| Entries shown |
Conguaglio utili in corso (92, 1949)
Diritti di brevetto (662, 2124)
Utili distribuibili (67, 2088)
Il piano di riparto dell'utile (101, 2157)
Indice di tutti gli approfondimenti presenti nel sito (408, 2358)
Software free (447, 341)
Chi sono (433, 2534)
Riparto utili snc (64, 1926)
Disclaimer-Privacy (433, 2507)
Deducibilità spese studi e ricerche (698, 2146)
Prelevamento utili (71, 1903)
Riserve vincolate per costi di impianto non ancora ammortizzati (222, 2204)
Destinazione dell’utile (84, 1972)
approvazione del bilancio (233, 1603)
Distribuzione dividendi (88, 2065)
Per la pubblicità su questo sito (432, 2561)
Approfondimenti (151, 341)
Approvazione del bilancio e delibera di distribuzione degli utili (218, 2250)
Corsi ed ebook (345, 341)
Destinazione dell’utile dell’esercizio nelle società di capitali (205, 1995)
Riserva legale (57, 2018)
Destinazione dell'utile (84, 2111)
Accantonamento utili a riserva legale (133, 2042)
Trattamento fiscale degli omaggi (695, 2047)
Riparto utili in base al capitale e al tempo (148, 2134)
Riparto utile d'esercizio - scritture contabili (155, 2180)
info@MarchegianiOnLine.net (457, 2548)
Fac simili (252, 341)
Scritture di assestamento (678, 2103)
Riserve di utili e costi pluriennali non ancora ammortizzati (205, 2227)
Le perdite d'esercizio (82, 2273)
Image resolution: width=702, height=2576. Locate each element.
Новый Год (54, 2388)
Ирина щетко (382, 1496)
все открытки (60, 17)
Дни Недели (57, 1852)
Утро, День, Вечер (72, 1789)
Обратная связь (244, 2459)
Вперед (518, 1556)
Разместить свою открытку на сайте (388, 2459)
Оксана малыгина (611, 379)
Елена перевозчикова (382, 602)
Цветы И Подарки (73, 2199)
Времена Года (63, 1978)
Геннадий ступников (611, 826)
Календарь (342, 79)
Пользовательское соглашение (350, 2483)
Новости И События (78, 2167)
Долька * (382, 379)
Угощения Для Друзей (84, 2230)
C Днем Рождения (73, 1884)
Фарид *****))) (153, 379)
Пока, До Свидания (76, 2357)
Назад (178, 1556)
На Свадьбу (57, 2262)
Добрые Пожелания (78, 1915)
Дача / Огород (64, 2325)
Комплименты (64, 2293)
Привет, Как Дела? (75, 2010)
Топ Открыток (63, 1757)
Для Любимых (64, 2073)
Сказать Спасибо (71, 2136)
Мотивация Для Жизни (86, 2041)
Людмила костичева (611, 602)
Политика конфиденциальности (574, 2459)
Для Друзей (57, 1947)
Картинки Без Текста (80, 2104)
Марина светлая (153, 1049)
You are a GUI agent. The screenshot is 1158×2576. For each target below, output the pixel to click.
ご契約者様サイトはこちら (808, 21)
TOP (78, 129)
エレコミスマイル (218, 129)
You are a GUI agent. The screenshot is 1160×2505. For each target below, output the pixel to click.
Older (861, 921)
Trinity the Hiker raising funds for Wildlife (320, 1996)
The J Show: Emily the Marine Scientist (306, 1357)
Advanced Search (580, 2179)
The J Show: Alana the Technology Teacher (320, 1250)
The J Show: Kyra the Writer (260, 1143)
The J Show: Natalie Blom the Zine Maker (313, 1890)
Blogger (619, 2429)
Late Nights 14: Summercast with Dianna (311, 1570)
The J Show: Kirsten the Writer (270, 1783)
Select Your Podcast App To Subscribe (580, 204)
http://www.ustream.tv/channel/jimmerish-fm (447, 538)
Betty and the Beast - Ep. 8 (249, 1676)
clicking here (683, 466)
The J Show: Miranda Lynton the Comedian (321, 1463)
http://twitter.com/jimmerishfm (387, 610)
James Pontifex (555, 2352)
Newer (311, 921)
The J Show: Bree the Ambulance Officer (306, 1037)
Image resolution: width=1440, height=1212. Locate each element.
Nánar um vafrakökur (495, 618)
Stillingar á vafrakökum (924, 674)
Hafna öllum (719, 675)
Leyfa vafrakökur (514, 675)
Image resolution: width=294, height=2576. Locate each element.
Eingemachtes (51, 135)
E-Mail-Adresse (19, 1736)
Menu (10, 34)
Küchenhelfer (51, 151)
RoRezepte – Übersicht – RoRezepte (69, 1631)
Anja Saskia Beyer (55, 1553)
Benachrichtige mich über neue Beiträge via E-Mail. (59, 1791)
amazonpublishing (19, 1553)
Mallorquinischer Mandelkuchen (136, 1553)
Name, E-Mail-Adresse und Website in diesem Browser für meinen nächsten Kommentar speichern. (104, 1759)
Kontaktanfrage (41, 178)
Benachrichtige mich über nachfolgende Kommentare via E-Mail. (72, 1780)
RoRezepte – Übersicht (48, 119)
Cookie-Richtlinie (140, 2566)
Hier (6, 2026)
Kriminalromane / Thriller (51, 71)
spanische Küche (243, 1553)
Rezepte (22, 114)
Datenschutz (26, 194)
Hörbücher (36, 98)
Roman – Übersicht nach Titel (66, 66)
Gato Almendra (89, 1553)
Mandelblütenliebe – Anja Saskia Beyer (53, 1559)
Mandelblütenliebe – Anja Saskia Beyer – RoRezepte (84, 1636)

| Stated task |
Render all the records above as a Markdown table with two columns, Index for the row number and Text for the line, omitting any blank lines.

| Result below |
| Index | Text |
|---|---|
| 1 | Conguaglio utili in corso (92, 1949) |
| 2 | Diritti di brevetto (662, 2124) |
| 3 | Utili distribuibili (67, 2088) |
| 4 | Il piano di riparto dell'utile (101, 2157) |
| 5 | Indice di tutti gli approfondimenti presenti nel sito (408, 2358) |
| 6 | Software free (447, 341) |
| 7 | Chi sono (433, 2534) |
| 8 | Riparto utili snc (64, 1926) |
| 9 | Disclaimer-Privacy (433, 2507) |
| 10 | Deducibilità spese studi e ricerche (698, 2146) |
| 11 | Prelevamento utili (71, 1903) |
| 12 | Riserve vincolate per costi di impianto non ancora ammortizzati (222, 2204) |
| 13 | Destinazione dell’utile (84, 1972) |
| 14 | approvazione del bilancio (233, 1603) |
| 15 | Distribuzione dividendi (88, 2065) |
| 16 | Per la pubblicità su questo sito (432, 2561) |
| 17 | Approfondimenti (151, 341) |
| 18 | Approvazione del bilancio e delibera di distribuzione degli utili (218, 2250) |
| 19 | Corsi ed ebook (345, 341) |
| 20 | Destinazione dell’utile dell’esercizio nelle società di capitali (205, 1995) |
| 21 | Riserva legale (57, 2018) |
| 22 | Destinazione dell'utile (84, 2111) |
| 23 | Accantonamento utili a riserva legale (133, 2042) |
| 24 | Trattamento fiscale degli omaggi (695, 2047) |
| 25 | Riparto utili in base al capitale e al tempo (148, 2134) |
| 26 | Riparto utile d'esercizio - scritture contabili (155, 2180) |
| 27 | info@MarchegianiOnLine.net (457, 2548) |
| 28 | Fac simili (252, 341) |
| 29 | Scritture di assestamento (678, 2103) |
| 30 | Riserve di utili e costi pluriennali non ancora ammortizzati (205, 2227) |
| 31 | Le perdite d'esercizio (82, 2273) |
| 32 | Image resolution: width=702, height=2576. Locate each element. |
| 33 | Новый Год (54, 2388) |
| 34 | Ирина щетко (382, 1496) |
| 35 | все открытки (60, 17) |
| 36 | Дни Недели (57, 1852) |
| 37 | Утро, День, Вечер (72, 1789) |
| 38 | Обратная связь (244, 2459) |
| 39 | Вперед (518, 1556) |
| 40 | Разместить свою открытку на сайте (388, 2459) |
| 41 | Оксана малыгина (611, 379) |
| 42 | Елена перевозчикова (382, 602) |
| 43 | Цветы И Подарки (73, 2199) |
| 44 | Времена Года (63, 1978) |
| 45 | Геннадий ступников (611, 826) |
| 46 | Календарь (342, 79) |
| 47 | Пользовательское соглашение (350, 2483) |
| 48 | Новости И События (78, 2167) |
| 49 | Долька * (382, 379) |
| 50 | Угощения Для Друзей (84, 2230) |
| 51 | C Днем Рождения (73, 1884) |
| 52 | Фарид *****))) (153, 379) |
| 53 | Пока, До Свидания (76, 2357) |
| 54 | Назад (178, 1556) |
| 55 | На Свадьбу (57, 2262) |
| 56 | Добрые Пожелания (78, 1915) |
| 57 | Дача / Огород (64, 2325) |
| 58 | Комплименты (64, 2293) |
| 59 | Привет, Как Дела? (75, 2010) |
| 60 | Топ Открыток (63, 1757) |
| 61 | Для Любимых (64, 2073) |
| 62 | Сказать Спасибо (71, 2136) |
| 63 | Мотивация Для Жизни (86, 2041) |
| 64 | Людмила костичева (611, 602) |
| 65 | Политика конфиденциальности (574, 2459) |
| 66 | Для Друзей (57, 1947) |
| 67 | Картинки Без Текста (80, 2104) |
| 68 | Марина светлая (153, 1049) |
| 69 | You are a GUI agent. The screenshot is 1158×2576. For each target below, output the pixel to click. |
| 70 | ご契約者様サイトはこちら (808, 21) |
| 71 | TOP (78, 129) |
| 72 | エレコミスマイル (218, 129) |
| 73 | You are a GUI agent. The screenshot is 1160×2505. For each target below, output the pixel to click. |
| 74 | Older (861, 921) |
| 75 | Trinity the Hiker raising funds for Wildlife (320, 1996) |
| 76 | The J Show: Emily the Marine Scientist (306, 1357) |
| 77 | Advanced Search (580, 2179) |
| 78 | The J Show: Alana the Technology Teacher (320, 1250) |
| 79 | The J Show: Kyra the Writer (260, 1143) |
| 80 | The J Show: Natalie Blom the Zine Maker (313, 1890) |
| 81 | Blogger (619, 2429) |
| 82 | Late Nights 14: Summercast with Dianna (311, 1570) |
| 83 | The J Show: Kirsten the Writer (270, 1783) |
| 84 | Select Your Podcast App To Subscribe (580, 204) |
| 85 | http://www.ustream.tv/channel/jimmerish-fm (447, 538) |
| 86 | Betty and the Beast - Ep. 8 (249, 1676) |
| 87 | clicking here (683, 466) |
| 88 | The J Show: Miranda Lynton the Comedian (321, 1463) |
| 89 | http://twitter.com/jimmerishfm (387, 610) |
| 90 | James Pontifex (555, 2352) |
| 91 | Newer (311, 921) |
| 92 | The J Show: Bree the Ambulance Officer (306, 1037) |
| 93 | Image resolution: width=1440, height=1212. Locate each element. |
| 94 | Nánar um vafrakökur (495, 618) |
| 95 | Stillingar á vafrakökum (924, 674) |
| 96 | Hafna öllum (719, 675) |
| 97 | Leyfa vafrakökur (514, 675) |
| 98 | Image resolution: width=294, height=2576. Locate each element. |
| 99 | Eingemachtes (51, 135) |
| 100 | E-Mail-Adresse (19, 1736) |
| 101 | Menu (10, 34) |
| 102 | Küchenhelfer (51, 151) |
| 103 | RoRezepte – Übersicht – RoRezepte (69, 1631) |
| 104 | Anja Saskia Beyer (55, 1553) |
| 105 | Benachrichtige mich über neue Beiträge via E-Mail. (59, 1791) |
| 106 | amazonpublishing (19, 1553) |
| 107 | Mallorquinischer Mandelkuchen (136, 1553) |
| 108 | Name, E-Mail-Adresse und Website in diesem Browser für meinen nächsten Kommentar speichern. (104, 1759) |
| 109 | Kontaktanfrage (41, 178) |
| 110 | Benachrichtige mich über nachfolgende Kommentare via E-Mail. (72, 1780) |
| 111 | RoRezepte – Übersicht (48, 119) |
| 112 | Cookie-Richtlinie (140, 2566) |
| 113 | Hier (6, 2026) |
| 114 | Kriminalromane / Thriller (51, 71) |
| 115 | spanische Küche (243, 1553) |
| 116 | Rezepte (22, 114) |
| 117 | Datenschutz (26, 194) |
| 118 | Hörbücher (36, 98) |
| 119 | Roman – Übersicht nach Titel (66, 66) |
| 120 | Gato Almendra (89, 1553) |
| 121 | Mandelblütenliebe – Anja Saskia Beyer (53, 1559) |
| 122 | Mandelblütenliebe – Anja Saskia Beyer – RoRezepte (84, 1636) |